— BRIEF —
Your task is to filter the entries and copy every line containing the string "badge".

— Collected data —
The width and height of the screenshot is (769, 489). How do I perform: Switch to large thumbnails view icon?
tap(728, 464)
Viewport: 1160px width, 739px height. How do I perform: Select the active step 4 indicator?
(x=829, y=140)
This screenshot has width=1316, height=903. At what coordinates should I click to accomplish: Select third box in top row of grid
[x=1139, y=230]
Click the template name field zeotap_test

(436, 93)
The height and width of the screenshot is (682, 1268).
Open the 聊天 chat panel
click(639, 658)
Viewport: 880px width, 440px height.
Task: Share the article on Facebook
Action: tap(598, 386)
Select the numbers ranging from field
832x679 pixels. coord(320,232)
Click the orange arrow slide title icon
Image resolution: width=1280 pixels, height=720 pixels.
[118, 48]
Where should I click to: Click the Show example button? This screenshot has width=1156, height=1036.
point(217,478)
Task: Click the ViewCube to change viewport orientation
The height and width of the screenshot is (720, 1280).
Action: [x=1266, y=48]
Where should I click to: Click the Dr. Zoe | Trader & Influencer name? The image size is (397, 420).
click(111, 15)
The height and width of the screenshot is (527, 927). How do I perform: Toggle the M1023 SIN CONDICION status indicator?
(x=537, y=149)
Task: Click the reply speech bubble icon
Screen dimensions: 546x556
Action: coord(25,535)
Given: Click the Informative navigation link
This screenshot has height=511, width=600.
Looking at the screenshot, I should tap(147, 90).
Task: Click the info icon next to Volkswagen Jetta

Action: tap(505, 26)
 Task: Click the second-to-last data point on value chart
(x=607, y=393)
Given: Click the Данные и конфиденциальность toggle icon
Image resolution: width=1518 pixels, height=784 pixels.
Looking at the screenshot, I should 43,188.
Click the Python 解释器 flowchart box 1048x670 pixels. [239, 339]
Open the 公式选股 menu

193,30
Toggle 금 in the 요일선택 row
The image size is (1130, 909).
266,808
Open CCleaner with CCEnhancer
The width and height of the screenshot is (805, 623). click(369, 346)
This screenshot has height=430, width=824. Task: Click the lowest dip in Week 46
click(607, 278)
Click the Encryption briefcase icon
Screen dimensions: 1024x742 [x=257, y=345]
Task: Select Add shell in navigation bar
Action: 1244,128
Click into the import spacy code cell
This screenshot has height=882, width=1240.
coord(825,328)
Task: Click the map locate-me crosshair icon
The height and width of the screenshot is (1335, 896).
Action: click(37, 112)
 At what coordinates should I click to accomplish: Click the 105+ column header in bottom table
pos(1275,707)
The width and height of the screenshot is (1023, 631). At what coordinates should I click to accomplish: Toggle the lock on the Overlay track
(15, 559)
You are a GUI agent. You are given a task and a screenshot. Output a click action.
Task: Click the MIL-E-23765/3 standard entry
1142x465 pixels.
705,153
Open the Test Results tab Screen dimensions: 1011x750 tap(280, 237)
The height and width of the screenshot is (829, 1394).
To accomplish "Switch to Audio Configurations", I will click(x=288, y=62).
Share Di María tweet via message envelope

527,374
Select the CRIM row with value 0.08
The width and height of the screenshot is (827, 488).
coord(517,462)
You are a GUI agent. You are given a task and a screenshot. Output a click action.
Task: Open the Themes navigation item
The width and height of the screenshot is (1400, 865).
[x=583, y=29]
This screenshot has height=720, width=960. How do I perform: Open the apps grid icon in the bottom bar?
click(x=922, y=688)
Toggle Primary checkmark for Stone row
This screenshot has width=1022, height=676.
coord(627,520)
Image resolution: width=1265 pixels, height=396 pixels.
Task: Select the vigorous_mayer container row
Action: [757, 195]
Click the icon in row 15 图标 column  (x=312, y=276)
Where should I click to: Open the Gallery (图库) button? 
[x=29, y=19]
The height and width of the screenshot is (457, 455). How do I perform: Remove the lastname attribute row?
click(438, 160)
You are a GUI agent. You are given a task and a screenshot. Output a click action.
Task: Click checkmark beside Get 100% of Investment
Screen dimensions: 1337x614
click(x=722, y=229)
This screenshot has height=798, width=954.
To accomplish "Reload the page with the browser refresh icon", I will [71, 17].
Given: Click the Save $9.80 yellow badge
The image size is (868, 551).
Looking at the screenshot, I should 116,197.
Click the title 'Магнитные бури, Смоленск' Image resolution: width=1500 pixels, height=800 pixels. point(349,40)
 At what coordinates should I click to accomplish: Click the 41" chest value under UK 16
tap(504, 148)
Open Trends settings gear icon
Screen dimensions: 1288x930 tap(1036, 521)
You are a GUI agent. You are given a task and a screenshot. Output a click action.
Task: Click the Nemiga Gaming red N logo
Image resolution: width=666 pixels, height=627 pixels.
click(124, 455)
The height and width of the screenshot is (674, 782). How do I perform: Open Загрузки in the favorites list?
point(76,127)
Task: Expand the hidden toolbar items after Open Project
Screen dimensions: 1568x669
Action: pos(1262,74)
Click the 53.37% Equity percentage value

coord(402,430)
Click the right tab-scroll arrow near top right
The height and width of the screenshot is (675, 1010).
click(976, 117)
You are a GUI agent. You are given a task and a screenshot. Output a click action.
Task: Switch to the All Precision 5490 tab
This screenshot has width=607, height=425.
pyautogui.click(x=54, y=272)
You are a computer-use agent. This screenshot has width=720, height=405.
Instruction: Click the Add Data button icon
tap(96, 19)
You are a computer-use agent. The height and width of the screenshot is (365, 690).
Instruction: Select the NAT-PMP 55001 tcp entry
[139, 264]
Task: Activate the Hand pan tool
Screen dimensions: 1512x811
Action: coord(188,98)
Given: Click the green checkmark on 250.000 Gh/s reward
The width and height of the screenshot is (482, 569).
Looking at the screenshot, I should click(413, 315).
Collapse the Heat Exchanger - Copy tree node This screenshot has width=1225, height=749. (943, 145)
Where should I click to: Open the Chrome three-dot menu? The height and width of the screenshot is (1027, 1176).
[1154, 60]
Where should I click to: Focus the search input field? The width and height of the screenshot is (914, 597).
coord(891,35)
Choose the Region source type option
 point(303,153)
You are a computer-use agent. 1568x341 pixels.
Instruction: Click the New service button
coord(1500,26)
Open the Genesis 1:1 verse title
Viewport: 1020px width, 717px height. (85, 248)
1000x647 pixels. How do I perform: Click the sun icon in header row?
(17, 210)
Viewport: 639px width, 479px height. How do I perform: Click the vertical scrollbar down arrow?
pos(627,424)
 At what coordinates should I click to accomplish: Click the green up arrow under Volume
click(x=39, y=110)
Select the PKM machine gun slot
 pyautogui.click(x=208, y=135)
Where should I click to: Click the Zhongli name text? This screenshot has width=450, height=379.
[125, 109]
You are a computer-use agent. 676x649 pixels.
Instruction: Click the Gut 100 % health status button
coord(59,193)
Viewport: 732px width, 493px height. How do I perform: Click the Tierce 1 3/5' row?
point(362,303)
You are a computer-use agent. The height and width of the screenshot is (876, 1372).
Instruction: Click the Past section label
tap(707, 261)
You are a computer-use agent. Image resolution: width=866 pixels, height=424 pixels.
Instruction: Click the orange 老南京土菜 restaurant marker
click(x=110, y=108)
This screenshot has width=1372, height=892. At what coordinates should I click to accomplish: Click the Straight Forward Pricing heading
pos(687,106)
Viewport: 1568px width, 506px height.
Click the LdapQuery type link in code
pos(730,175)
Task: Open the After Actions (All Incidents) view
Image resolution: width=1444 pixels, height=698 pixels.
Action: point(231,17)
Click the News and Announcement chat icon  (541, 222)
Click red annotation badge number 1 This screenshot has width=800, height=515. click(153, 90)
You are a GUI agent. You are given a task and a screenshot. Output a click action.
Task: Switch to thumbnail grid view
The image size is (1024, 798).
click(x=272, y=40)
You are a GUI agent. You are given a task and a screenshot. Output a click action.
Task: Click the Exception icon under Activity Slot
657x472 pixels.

— REPLY TO THE EXERCISE —
Given: Click the Save $9.80 yellow badge
Click red annotation badge number 1 This screenshot has width=800, height=515. click(153, 90)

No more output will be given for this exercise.